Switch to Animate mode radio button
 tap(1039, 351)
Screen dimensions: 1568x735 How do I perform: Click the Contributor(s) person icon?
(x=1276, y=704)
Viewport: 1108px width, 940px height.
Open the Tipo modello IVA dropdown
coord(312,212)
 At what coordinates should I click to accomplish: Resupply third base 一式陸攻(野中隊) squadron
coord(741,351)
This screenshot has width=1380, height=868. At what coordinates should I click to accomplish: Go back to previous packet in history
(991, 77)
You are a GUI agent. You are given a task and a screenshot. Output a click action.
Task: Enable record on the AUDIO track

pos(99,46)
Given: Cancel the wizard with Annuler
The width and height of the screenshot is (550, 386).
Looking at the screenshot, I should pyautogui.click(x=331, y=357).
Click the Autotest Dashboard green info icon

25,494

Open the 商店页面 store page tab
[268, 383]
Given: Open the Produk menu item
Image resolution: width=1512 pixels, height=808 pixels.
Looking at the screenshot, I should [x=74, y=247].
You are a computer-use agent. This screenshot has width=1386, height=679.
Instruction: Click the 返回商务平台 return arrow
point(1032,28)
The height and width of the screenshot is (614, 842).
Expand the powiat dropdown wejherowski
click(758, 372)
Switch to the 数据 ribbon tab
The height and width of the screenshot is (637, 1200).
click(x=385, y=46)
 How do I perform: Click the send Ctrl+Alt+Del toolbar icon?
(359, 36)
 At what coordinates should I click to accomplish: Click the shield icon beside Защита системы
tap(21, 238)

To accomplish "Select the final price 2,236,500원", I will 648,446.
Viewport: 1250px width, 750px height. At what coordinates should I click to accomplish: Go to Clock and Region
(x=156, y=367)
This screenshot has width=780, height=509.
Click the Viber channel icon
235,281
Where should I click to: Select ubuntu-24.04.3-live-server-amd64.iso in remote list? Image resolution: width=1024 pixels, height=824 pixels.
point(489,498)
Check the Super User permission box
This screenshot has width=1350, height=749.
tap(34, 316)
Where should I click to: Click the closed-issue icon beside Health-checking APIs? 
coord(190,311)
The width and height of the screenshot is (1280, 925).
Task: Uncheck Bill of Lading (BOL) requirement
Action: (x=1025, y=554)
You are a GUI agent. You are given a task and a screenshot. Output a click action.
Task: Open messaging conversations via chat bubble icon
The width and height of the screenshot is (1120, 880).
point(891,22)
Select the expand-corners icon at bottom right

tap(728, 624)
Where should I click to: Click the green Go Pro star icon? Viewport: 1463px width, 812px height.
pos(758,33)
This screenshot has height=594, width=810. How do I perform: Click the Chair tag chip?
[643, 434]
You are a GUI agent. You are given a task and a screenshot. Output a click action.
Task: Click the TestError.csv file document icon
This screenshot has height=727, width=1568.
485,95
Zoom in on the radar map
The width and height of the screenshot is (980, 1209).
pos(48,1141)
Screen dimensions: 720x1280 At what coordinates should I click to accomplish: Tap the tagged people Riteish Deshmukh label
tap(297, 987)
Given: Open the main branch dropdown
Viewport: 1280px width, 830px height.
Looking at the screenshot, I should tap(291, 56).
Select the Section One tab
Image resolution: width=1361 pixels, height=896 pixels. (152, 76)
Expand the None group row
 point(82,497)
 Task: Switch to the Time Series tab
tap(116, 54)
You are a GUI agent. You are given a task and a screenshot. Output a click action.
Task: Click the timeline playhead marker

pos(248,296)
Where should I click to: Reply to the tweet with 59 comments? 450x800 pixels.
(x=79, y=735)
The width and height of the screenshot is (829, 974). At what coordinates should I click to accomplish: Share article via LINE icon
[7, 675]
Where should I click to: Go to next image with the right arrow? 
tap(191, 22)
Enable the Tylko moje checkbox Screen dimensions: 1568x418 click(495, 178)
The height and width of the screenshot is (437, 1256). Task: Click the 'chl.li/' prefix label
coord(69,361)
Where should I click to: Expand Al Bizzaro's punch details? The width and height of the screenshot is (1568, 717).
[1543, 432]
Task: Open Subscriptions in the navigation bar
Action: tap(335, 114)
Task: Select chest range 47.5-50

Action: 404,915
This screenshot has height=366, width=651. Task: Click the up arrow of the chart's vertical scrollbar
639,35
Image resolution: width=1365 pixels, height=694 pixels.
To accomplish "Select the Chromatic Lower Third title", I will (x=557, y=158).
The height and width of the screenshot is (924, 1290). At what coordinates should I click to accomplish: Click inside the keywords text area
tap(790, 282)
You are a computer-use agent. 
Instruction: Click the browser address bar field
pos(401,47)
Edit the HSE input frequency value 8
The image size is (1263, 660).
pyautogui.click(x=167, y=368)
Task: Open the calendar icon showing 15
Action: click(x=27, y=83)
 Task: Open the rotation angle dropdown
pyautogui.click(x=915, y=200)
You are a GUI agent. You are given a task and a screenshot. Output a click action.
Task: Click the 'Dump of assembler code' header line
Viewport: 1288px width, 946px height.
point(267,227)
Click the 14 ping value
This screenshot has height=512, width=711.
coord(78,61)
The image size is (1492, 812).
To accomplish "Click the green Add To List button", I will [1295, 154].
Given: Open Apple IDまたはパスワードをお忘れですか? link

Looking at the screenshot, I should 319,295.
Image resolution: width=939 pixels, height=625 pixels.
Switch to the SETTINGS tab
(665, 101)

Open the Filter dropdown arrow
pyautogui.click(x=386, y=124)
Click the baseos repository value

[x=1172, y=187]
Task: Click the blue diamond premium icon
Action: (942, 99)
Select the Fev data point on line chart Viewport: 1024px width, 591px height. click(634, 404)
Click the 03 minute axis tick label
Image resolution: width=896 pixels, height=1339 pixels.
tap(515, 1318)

____

Work request: Search the records for lines holding the word "will", then copy each line you find.

Response for this exercise:
To accomplish "Select the final price 2,236,500원", I will 648,446.
To accomplish "Select the Chromatic Lower Third title", I will (x=557, y=158).
To accomplish "Click the green Add To List button", I will [1295, 154].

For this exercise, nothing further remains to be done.